Two-dimensional (2D) materials, such as Graphene, h-BN and MoS2, are promising candidates in a number of advanced functional and structural applications, owing to their exceptional electrical, thermal and mechanical properties. In this talk, we first discuss the synthesis of high quality 2D materials and related heterostructures, with our current understanding of some underlying mechanisms. Next, we will report the electrical, opto-electrical and mechanical characterizations of the synthesized 2D materials, with an emphasis on the effect of defects on relevant properties. Finally, we will demonstrate some potential applications of selected 2D materials including using h-BN as high-performance oxidation resistant and anti-corrosion coatings, and 2D catalyst for hydrogen evolution reactions.

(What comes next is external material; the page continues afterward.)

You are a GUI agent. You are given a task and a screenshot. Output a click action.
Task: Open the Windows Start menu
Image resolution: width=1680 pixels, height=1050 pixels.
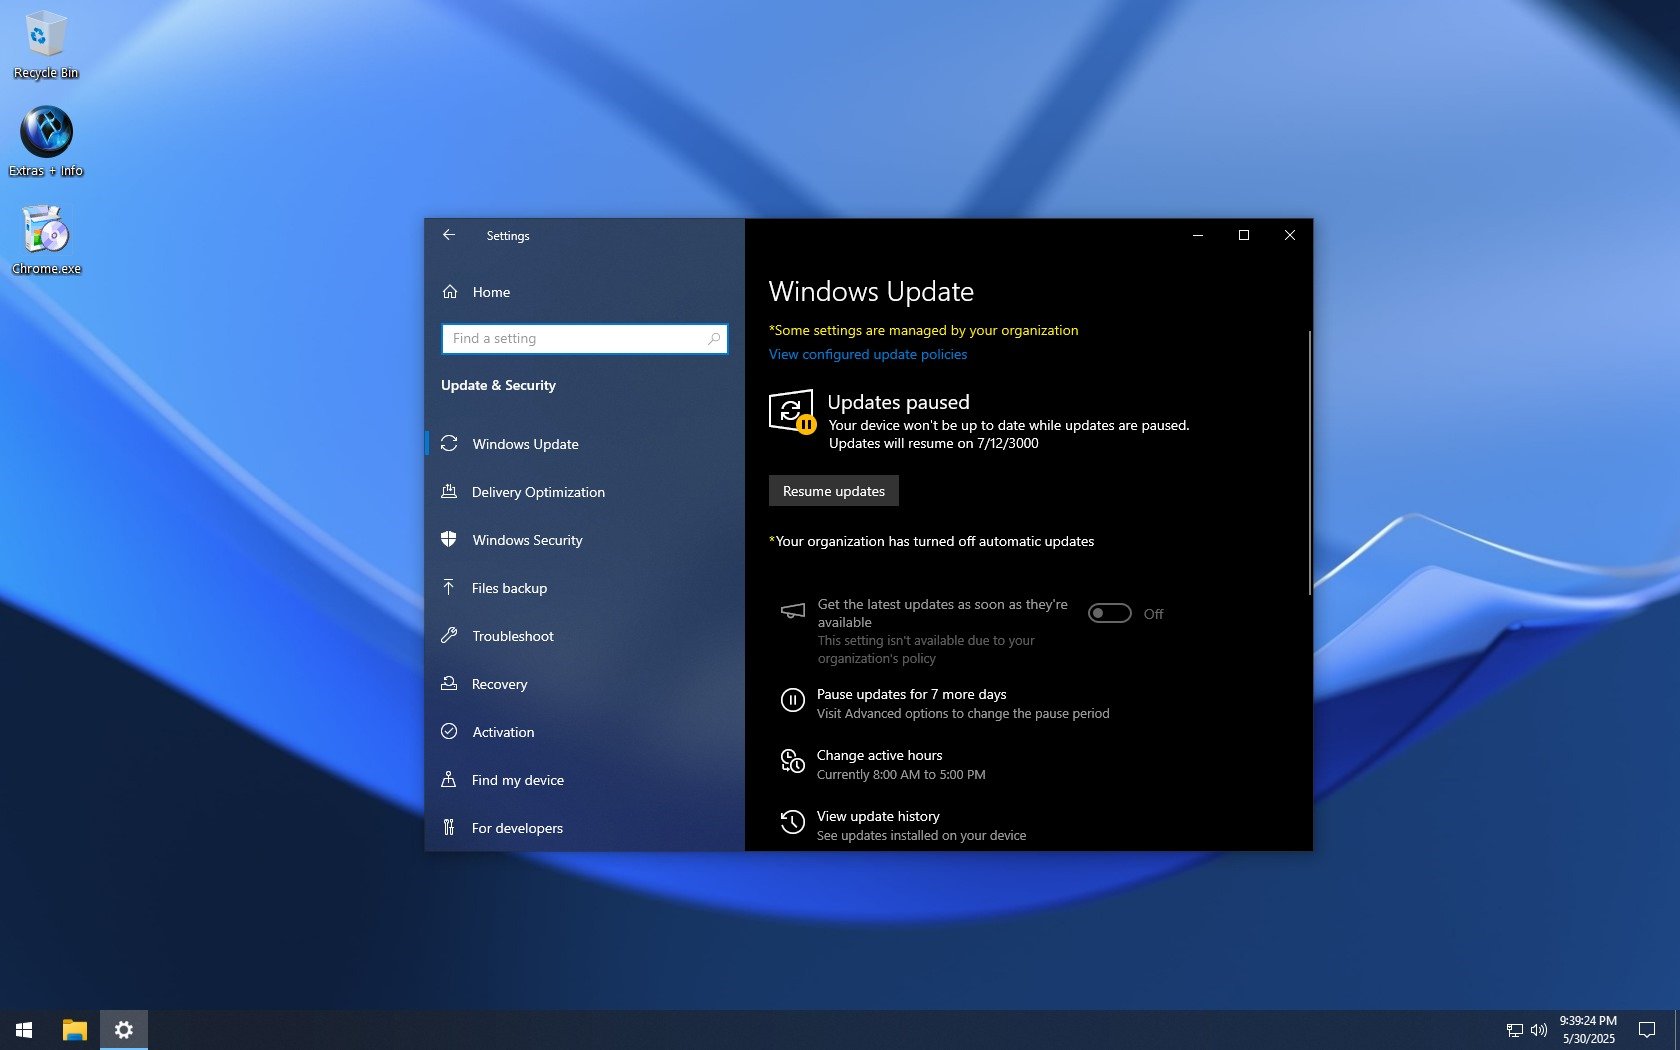tap(25, 1029)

Introduction of the speaker:
Jun Lou obtained B.E. and M.S. degrees in Materials Science and Engineering from Tsinghua University and Ohio State University, respectively, and his Ph.D. degree from the Department of Mechanical and Aerospace Engineering and Princeton Materials Institute at Princeton University. After a brief postdoc at Brown University he joined Rice University, and directs the Nanomaterials, Nanomechanics and Nanodevices Lab (N3L). He is currently a full professor and the associate chair of the Department of Materials Science and NanoEngineering. Lou is an AFOSR Young Investigator and a recipient of Charles Duncan Award for Outstanding Academic Achievement at Rice. He is the Editor-in-Chief of Materials Today, the Elsevier flagship journal (Impact factor: 21.7) covering original research and reviews in the broader materials science community. Lou has extensive experience in the synthesis and design of 2D materials beyond Graphene and other nanomaterials; mechanical and multi-physics characterization, and fabrication of advanced material systems and devices. His group has made pioneering contributions in the area of nanomechanics including discovering of the “cold welding” phenomena in Au nanowires and performing the first experimental measurement of the fracture toughness of graphene. He currently serves as the site director for the NSF industry university collaborative research center (IUCRC) of Atomically Thin Multifunctional Coatings (ATOMIC) that has 13 member companies, exploring potential applications of 2D materials in different industries with commercial partners.